# Task to carry out:
Retype the records below exactly. Leave nothing out.

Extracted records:
▬▬▬▬▬▬▬▬▬▬
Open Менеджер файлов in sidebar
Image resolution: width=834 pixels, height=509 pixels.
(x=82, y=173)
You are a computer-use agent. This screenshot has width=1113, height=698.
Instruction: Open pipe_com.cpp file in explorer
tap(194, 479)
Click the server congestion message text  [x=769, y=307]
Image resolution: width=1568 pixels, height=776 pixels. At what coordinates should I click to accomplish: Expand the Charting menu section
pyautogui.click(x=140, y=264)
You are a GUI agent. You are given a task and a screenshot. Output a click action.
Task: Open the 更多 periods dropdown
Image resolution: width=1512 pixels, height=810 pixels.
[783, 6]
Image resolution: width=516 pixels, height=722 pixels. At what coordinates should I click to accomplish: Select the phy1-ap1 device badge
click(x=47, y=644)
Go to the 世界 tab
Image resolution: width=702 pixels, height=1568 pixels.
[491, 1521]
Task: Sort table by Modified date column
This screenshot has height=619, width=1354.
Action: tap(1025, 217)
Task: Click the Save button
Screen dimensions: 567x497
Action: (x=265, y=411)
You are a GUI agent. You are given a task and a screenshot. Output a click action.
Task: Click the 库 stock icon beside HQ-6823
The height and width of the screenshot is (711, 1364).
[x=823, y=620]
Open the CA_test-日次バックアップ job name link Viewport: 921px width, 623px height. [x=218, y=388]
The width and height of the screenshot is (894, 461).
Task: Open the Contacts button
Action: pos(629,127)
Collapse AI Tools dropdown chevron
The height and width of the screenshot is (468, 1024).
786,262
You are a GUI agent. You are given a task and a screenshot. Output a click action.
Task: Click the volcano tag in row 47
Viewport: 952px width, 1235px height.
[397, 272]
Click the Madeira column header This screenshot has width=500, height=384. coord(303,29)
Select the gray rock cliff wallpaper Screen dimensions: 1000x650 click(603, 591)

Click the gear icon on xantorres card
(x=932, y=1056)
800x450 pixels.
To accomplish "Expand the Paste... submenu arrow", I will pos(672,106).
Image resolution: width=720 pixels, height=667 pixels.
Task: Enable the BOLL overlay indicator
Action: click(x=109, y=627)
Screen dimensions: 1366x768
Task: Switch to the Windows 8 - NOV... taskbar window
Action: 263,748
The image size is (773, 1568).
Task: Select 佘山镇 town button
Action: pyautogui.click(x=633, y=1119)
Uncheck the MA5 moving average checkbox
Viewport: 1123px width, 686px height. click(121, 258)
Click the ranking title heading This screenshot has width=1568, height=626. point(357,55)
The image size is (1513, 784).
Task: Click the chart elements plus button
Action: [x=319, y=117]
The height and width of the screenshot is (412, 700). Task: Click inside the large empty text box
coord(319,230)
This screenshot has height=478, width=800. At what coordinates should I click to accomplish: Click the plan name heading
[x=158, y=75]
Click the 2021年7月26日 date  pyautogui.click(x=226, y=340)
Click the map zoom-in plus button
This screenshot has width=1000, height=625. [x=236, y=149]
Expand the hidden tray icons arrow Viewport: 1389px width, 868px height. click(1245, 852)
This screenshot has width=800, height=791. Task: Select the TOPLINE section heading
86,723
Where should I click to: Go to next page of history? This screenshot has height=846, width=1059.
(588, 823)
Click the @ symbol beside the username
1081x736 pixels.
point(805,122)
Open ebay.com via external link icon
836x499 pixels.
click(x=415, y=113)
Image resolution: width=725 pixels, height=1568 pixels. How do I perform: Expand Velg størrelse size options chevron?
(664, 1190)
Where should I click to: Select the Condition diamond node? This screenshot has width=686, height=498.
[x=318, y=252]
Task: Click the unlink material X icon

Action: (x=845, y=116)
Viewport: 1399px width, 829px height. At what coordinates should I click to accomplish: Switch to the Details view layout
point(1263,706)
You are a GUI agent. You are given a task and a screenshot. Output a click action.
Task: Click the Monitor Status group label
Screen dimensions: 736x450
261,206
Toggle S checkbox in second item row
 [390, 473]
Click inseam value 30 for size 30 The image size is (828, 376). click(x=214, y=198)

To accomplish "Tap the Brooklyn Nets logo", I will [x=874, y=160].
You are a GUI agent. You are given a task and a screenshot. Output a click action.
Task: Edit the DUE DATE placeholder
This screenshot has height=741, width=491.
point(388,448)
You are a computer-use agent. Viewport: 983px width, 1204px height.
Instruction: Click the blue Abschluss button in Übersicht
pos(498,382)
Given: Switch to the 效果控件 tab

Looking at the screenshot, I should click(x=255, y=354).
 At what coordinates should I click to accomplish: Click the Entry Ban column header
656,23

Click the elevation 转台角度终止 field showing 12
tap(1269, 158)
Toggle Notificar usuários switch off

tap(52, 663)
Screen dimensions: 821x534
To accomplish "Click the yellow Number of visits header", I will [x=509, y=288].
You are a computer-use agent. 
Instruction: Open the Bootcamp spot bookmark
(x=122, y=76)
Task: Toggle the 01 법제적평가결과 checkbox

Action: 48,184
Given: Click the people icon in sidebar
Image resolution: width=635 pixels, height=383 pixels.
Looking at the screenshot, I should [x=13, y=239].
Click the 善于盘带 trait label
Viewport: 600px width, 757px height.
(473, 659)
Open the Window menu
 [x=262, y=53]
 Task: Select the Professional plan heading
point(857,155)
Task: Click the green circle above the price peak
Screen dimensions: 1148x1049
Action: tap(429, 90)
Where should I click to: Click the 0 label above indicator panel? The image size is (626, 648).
▬▬▬▬▬▬▬▬▬▬
# Answer to the exercise:
Open Менеджер файлов in sidebar
Image resolution: width=834 pixels, height=509 pixels.
(x=82, y=173)
You are a computer-use agent. This screenshot has width=1113, height=698.
Instruction: Open pipe_com.cpp file in explorer
tap(194, 479)
Click the server congestion message text  [x=769, y=307]
Image resolution: width=1568 pixels, height=776 pixels. At what coordinates should I click to accomplish: Expand the Charting menu section
pyautogui.click(x=140, y=264)
You are a GUI agent. You are given a task and a screenshot. Output a click action.
Task: Open the 更多 periods dropdown
Image resolution: width=1512 pixels, height=810 pixels.
[783, 6]
Image resolution: width=516 pixels, height=722 pixels. At what coordinates should I click to accomplish: Select the phy1-ap1 device badge
click(x=47, y=644)
Go to the 世界 tab
Image resolution: width=702 pixels, height=1568 pixels.
[491, 1521]
Task: Sort table by Modified date column
This screenshot has height=619, width=1354.
Action: tap(1025, 217)
Task: Click the Save button
Screen dimensions: 567x497
Action: (x=265, y=411)
You are a GUI agent. You are given a task and a screenshot. Output a click action.
Task: Click the 库 stock icon beside HQ-6823
The height and width of the screenshot is (711, 1364).
[x=823, y=620]
Open the CA_test-日次バックアップ job name link Viewport: 921px width, 623px height. [x=218, y=388]
The width and height of the screenshot is (894, 461).
Task: Open the Contacts button
Action: pos(629,127)
Collapse AI Tools dropdown chevron
The height and width of the screenshot is (468, 1024).
786,262
You are a GUI agent. You are given a task and a screenshot. Output a click action.
Task: Click the volcano tag in row 47
Viewport: 952px width, 1235px height.
[397, 272]
Click the Madeira column header This screenshot has width=500, height=384. coord(303,29)
Select the gray rock cliff wallpaper Screen dimensions: 1000x650 click(603, 591)

Click the gear icon on xantorres card
(x=932, y=1056)
800x450 pixels.
To accomplish "Expand the Paste... submenu arrow", I will pos(672,106).
Image resolution: width=720 pixels, height=667 pixels.
Task: Enable the BOLL overlay indicator
Action: click(x=109, y=627)
Screen dimensions: 1366x768
Task: Switch to the Windows 8 - NOV... taskbar window
Action: 263,748
The image size is (773, 1568).
Task: Select 佘山镇 town button
Action: pyautogui.click(x=633, y=1119)
Uncheck the MA5 moving average checkbox
Viewport: 1123px width, 686px height. click(121, 258)
Click the ranking title heading This screenshot has width=1568, height=626. point(357,55)
The image size is (1513, 784).
Task: Click the chart elements plus button
Action: [x=319, y=117]
The height and width of the screenshot is (412, 700). Task: Click inside the large empty text box
coord(319,230)
This screenshot has height=478, width=800. At what coordinates should I click to accomplish: Click the plan name heading
[x=158, y=75]
Click the 2021年7月26日 date  pyautogui.click(x=226, y=340)
Click the map zoom-in plus button
This screenshot has width=1000, height=625. [x=236, y=149]
Expand the hidden tray icons arrow Viewport: 1389px width, 868px height. click(1245, 852)
This screenshot has width=800, height=791. Task: Select the TOPLINE section heading
86,723
Where should I click to: Go to next page of history? This screenshot has height=846, width=1059.
(588, 823)
Click the @ symbol beside the username
1081x736 pixels.
point(805,122)
Open ebay.com via external link icon
836x499 pixels.
click(x=415, y=113)
Image resolution: width=725 pixels, height=1568 pixels. How do I perform: Expand Velg størrelse size options chevron?
(664, 1190)
Where should I click to: Select the Condition diamond node? This screenshot has width=686, height=498.
[x=318, y=252]
Task: Click the unlink material X icon

Action: (x=845, y=116)
Viewport: 1399px width, 829px height. At what coordinates should I click to accomplish: Switch to the Details view layout
point(1263,706)
You are a GUI agent. You are given a task and a screenshot. Output a click action.
Task: Click the Monitor Status group label
Screen dimensions: 736x450
261,206
Toggle S checkbox in second item row
 [390, 473]
Click inseam value 30 for size 30 The image size is (828, 376). click(x=214, y=198)

To accomplish "Tap the Brooklyn Nets logo", I will [x=874, y=160].
You are a GUI agent. You are given a task and a screenshot. Output a click action.
Task: Edit the DUE DATE placeholder
This screenshot has height=741, width=491.
point(388,448)
You are a computer-use agent. Viewport: 983px width, 1204px height.
Instruction: Click the blue Abschluss button in Übersicht
pos(498,382)
Given: Switch to the 效果控件 tab

Looking at the screenshot, I should click(x=255, y=354).
 At what coordinates should I click to accomplish: Click the Entry Ban column header
656,23

Click the elevation 转台角度终止 field showing 12
tap(1269, 158)
Toggle Notificar usuários switch off

tap(52, 663)
Screen dimensions: 821x534
To accomplish "Click the yellow Number of visits header", I will [x=509, y=288].
You are a computer-use agent. 
Instruction: Open the Bootcamp spot bookmark
(x=122, y=76)
Task: Toggle the 01 법제적평가결과 checkbox

Action: 48,184
Given: Click the people icon in sidebar
Image resolution: width=635 pixels, height=383 pixels.
Looking at the screenshot, I should [x=13, y=239].
Click the 善于盘带 trait label
Viewport: 600px width, 757px height.
(473, 659)
Open the Window menu
 [x=262, y=53]
 Task: Select the Professional plan heading
point(857,155)
Task: Click the green circle above the price peak
Screen dimensions: 1148x1049
Action: tap(429, 90)
Where should I click to: Click the 0 label above indicator panel? The image size is (626, 648).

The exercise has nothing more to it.